Solid `Ba(NO_(3))` is gradually dissolved in a `1.0xx10^(-4) M Na_(2)CO_(3)` solution. At what concentrations of `Ba^(2+)`, will a precipitate begin to form?

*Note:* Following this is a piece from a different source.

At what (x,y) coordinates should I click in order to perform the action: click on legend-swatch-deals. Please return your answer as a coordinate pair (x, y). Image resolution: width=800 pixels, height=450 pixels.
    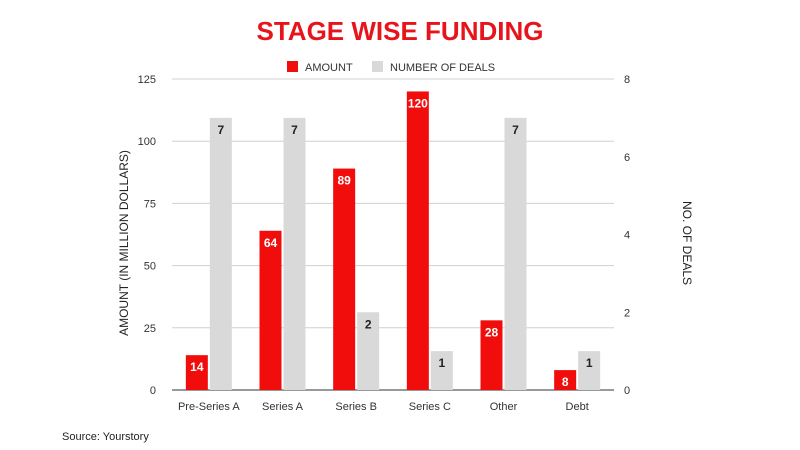
    Looking at the image, I should click on (378, 66).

(`K_(SP)` for `BaCO_(3)=5.1xx10^(-9)`)
A. `4.1xx10^(-5) M`
B. `5.1xx10^(-5) M`
C. `8.1xx10^(-8) M`
D. `8.1xx10^(-7) M`

Answer 1

Correct Answer - B
`Na_(2)CO_(3)hArr2Na^(+)+CO_(3)^(2-)`
`[Na_(2)CO_(3)]=[CO_(3)^(2-)=1xx10^(-4) M`
`BaCO_(3)hArrBa^(2+)+CO_(3)^(2-)`
`K_(sp)(BaCO_(3))=[Ba^(2+)][CO_(3)^(2-)]`
`[Ba^(2+)]=(K_(sp)(BaCO_(3)))/([CO_(3)^(2-)])`
`[Ba^(2+)]=(5.1xx10^(-9))/(1xx10^(-4))`
`[Ba^(2+)]=5.1xx10^(-5) M`
Hence , at `5.1xx10^(-5)` concentration of `Ba^(2+)`, precipitate will begin to form.